We are home from Burkina Faso, and while the air is chilly and the snow is not red sand I am happy to be here.

The last few days in Burkina were mostly spent in the studio, marrying the music and dance at last. It’s a wonderful feeling when the two art forms start to line up. In our last run through on Saturday afternoon I was conscious to savour the environment the work was created in. The warmth, the children watching through the open door, the visual artist working on the other side of the space and of course the beautiful African wood under my feet.
My French is still terrible but Bienvenue and I have found a way to understand each other. Converse is a testament to the power of communication through the body. This creative process has been an exercise in giving up control, letting the work evolve through a long series of responses and counter responses. Most days we worked for 6-8 hours with short breaks for ‘fuel’ as Bienvenue would say, usually bananas and ground nuts!  There’s undeniably something encoded in the day to day manners of the Burkinabè. Like Bienvenue the average person we talked to placed great importance on acknowledging and taking the time to greet and ask about one another.
Most of the collaborative work John did to create the score was done with Ndoula-speaking griot musician Bema ‘Balafon’ Konaté and members of his family. I think they enjoyed themselves and one another’s company building the layers that would make up the score. This meant travelling around Ouaga on motorcycles to get the various instruments and musicians involved on tape. There were plenty of good ideas to choose from that’s for sure.

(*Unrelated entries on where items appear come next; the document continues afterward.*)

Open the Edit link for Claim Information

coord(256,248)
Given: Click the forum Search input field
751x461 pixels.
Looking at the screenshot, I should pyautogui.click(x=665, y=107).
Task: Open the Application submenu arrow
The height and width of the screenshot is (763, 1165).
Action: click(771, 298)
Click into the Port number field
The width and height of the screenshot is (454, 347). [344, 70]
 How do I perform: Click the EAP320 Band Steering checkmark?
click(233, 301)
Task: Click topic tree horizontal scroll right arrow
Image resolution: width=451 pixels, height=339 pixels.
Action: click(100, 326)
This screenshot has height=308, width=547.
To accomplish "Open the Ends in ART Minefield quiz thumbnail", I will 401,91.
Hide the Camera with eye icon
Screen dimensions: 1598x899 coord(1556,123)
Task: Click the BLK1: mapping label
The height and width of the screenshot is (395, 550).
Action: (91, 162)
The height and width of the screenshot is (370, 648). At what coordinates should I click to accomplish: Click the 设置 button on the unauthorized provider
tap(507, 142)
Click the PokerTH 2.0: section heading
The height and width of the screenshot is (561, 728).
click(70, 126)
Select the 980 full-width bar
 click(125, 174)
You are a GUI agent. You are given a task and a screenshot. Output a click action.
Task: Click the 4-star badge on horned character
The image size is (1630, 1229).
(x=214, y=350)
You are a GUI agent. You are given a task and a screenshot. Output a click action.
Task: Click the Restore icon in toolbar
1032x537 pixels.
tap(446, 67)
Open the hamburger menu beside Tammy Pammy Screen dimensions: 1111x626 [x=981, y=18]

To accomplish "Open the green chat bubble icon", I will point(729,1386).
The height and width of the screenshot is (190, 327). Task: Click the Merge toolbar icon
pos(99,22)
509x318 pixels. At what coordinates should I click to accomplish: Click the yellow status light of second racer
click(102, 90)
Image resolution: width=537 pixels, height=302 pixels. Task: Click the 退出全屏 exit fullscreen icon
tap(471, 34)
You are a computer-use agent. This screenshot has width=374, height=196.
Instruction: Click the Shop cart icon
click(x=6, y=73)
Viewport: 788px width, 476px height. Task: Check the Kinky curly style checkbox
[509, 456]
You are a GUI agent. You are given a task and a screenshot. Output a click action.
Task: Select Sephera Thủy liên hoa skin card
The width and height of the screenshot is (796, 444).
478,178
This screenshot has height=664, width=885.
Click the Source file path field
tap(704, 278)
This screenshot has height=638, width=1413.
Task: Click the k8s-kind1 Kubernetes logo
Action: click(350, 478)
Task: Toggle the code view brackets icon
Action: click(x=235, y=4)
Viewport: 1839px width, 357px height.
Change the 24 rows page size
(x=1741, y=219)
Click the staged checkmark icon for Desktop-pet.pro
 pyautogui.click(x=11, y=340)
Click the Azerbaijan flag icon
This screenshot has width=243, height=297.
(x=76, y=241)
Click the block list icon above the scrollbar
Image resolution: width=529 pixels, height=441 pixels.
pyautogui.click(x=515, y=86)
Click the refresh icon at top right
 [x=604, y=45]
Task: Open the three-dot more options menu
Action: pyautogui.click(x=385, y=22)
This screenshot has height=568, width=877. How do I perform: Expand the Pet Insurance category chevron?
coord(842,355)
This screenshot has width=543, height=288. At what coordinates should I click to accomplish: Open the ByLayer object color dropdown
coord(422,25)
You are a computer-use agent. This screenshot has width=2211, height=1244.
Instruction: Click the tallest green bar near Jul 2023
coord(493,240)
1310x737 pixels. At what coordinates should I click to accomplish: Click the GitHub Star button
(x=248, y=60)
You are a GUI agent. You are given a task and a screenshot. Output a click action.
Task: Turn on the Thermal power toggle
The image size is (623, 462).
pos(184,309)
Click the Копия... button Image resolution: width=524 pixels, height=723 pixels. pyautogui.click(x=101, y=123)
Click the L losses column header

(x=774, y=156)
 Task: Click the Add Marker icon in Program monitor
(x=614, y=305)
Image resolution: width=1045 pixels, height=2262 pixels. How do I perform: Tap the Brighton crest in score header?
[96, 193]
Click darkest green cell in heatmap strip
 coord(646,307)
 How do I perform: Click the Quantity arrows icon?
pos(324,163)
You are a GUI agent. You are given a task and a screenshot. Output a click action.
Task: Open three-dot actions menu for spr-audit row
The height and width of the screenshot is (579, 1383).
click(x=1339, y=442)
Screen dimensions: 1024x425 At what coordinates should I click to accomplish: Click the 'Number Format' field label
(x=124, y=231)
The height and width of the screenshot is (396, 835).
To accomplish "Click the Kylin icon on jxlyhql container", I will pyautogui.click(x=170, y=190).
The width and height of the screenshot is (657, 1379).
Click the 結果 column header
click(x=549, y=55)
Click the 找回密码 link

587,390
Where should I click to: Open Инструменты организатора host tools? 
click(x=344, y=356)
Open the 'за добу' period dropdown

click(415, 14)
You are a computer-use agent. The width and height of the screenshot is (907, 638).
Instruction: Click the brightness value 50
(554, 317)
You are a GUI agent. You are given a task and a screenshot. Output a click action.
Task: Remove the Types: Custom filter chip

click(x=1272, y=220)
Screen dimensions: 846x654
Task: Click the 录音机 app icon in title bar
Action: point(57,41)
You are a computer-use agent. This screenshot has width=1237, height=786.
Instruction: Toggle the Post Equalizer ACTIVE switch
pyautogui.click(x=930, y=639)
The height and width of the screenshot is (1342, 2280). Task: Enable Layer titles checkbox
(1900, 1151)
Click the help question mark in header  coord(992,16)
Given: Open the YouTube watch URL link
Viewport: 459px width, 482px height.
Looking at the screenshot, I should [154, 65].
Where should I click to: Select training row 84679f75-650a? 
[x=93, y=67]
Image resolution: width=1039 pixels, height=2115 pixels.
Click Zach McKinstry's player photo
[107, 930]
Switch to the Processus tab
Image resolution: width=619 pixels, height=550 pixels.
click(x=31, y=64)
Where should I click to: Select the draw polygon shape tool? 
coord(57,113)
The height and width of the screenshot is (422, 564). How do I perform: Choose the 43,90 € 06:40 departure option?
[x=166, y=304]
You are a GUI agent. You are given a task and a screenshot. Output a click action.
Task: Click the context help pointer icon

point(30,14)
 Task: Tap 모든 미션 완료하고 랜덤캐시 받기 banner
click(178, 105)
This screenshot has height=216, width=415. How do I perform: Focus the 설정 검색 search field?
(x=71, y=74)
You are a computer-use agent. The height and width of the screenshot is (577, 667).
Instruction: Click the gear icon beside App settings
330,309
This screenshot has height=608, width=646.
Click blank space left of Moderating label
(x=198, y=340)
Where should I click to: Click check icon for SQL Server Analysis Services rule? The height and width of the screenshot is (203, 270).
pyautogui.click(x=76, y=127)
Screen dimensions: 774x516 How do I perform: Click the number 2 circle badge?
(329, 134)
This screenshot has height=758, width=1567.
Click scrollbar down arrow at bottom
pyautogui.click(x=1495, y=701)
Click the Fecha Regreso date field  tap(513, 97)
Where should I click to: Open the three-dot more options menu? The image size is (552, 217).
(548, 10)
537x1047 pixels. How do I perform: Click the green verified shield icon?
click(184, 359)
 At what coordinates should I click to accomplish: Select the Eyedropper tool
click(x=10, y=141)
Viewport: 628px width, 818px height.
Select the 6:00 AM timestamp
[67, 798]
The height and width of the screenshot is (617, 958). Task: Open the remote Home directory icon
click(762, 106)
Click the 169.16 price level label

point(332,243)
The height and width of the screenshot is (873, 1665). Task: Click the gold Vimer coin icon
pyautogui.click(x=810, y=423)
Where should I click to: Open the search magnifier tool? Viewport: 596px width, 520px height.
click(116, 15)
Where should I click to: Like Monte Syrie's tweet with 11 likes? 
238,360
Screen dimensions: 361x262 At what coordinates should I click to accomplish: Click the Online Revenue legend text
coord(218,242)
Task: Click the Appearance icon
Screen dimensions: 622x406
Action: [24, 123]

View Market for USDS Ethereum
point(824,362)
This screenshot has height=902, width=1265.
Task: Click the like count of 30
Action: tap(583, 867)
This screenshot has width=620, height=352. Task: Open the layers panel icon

Bienvenue arrives tonight and will go directly from the airport to our first rehearsal at the theatre. We are very lucky to have made this work in Burkina and be performing it in Canada, to have had the opportunity to be plunged into each others’ worlds in back-to-back order. Now that the project has unfolded so positively and fruitfully, and staging starts today, I can’t imagine it any other way. Besides I will always jump at a chance to be in West Africa, I am admittedly in love.